INPUT FOR THIS TASK -
—————

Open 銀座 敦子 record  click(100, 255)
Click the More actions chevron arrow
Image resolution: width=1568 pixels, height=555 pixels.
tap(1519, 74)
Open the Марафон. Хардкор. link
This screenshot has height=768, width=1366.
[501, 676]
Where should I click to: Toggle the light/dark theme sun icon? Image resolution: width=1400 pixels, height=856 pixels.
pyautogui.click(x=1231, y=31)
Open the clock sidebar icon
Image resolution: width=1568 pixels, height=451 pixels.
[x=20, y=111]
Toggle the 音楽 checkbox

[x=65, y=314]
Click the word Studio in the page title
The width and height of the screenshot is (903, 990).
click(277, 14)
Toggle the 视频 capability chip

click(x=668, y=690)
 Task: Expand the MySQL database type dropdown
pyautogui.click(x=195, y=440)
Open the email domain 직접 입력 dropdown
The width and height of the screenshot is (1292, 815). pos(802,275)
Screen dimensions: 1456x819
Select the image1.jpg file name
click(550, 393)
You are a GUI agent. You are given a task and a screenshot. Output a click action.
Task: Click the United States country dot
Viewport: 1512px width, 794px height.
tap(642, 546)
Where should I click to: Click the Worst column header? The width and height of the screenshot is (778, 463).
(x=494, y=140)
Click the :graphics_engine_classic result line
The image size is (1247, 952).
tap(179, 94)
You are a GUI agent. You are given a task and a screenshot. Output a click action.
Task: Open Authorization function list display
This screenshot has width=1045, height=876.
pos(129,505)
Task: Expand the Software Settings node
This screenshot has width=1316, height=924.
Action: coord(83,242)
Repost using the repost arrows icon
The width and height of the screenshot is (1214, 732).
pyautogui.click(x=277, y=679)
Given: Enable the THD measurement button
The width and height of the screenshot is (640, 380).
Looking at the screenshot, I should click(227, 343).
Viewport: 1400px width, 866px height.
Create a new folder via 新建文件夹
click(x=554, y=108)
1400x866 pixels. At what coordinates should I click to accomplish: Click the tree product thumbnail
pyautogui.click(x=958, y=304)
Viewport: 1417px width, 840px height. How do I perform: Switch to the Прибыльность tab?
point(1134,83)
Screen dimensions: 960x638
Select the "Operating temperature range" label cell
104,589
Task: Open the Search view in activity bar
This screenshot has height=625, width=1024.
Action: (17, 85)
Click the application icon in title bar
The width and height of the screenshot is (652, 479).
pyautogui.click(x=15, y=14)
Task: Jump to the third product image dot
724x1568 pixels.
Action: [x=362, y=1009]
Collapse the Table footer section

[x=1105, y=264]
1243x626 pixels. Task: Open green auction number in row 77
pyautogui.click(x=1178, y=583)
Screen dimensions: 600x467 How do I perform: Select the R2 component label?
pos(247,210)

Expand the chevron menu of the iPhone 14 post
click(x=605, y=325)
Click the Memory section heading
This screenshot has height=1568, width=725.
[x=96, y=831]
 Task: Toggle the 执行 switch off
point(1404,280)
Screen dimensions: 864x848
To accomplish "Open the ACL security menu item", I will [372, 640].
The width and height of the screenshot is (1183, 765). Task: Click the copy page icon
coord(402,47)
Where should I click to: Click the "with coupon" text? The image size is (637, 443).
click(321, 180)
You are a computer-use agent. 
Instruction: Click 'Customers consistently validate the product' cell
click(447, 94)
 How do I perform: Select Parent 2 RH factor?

—————

WRITTEN INSTRUCTION - Rewrite every one of the items above, putting "Display size" wherever "Screen dimensions" appears and leaving everything else the same.

FINISHED TASK -
Open 銀座 敦子 record  click(100, 255)
Click the More actions chevron arrow
Image resolution: width=1568 pixels, height=555 pixels.
tap(1519, 74)
Open the Марафон. Хардкор. link
This screenshot has height=768, width=1366.
[501, 676]
Where should I click to: Toggle the light/dark theme sun icon? Image resolution: width=1400 pixels, height=856 pixels.
pyautogui.click(x=1231, y=31)
Open the clock sidebar icon
Image resolution: width=1568 pixels, height=451 pixels.
[x=20, y=111]
Toggle the 音楽 checkbox

[x=65, y=314]
Click the word Studio in the page title
The width and height of the screenshot is (903, 990).
click(277, 14)
Toggle the 视频 capability chip

click(x=668, y=690)
 Task: Expand the MySQL database type dropdown
pyautogui.click(x=195, y=440)
Open the email domain 직접 입력 dropdown
The width and height of the screenshot is (1292, 815). pos(802,275)
Display size: 1456x819
Select the image1.jpg file name
click(550, 393)
You are a GUI agent. You are given a task and a screenshot. Output a click action.
Task: Click the United States country dot
Viewport: 1512px width, 794px height.
tap(642, 546)
Where should I click to: Click the Worst column header? The width and height of the screenshot is (778, 463).
(x=494, y=140)
Click the :graphics_engine_classic result line
The image size is (1247, 952).
tap(179, 94)
You are a GUI agent. You are given a task and a screenshot. Output a click action.
Task: Open Authorization function list display
This screenshot has width=1045, height=876.
pos(129,505)
Task: Expand the Software Settings node
This screenshot has width=1316, height=924.
Action: coord(83,242)
Repost using the repost arrows icon
The width and height of the screenshot is (1214, 732).
pyautogui.click(x=277, y=679)
Given: Enable the THD measurement button
The width and height of the screenshot is (640, 380).
Looking at the screenshot, I should click(227, 343).
Viewport: 1400px width, 866px height.
Create a new folder via 新建文件夹
click(x=554, y=108)
1400x866 pixels. At what coordinates should I click to accomplish: Click the tree product thumbnail
pyautogui.click(x=958, y=304)
Viewport: 1417px width, 840px height. How do I perform: Switch to the Прибыльность tab?
point(1134,83)
Display size: 960x638
Select the "Operating temperature range" label cell
104,589
Task: Open the Search view in activity bar
This screenshot has height=625, width=1024.
Action: (17, 85)
Click the application icon in title bar
The width and height of the screenshot is (652, 479).
pyautogui.click(x=15, y=14)
Task: Jump to the third product image dot
724x1568 pixels.
Action: [x=362, y=1009]
Collapse the Table footer section

[x=1105, y=264]
1243x626 pixels. Task: Open green auction number in row 77
pyautogui.click(x=1178, y=583)
Display size: 600x467 How do I perform: Select the R2 component label?
pos(247,210)

Expand the chevron menu of the iPhone 14 post
click(x=605, y=325)
Click the Memory section heading
This screenshot has height=1568, width=725.
[x=96, y=831]
 Task: Toggle the 执行 switch off
point(1404,280)
Display size: 864x848
To accomplish "Open the ACL security menu item", I will [372, 640].
The width and height of the screenshot is (1183, 765). Task: Click the copy page icon
coord(402,47)
Where should I click to: Click the "with coupon" text? The image size is (637, 443).
click(321, 180)
You are a computer-use agent. 
Instruction: Click 'Customers consistently validate the product' cell
click(447, 94)
 How do I perform: Select Parent 2 RH factor?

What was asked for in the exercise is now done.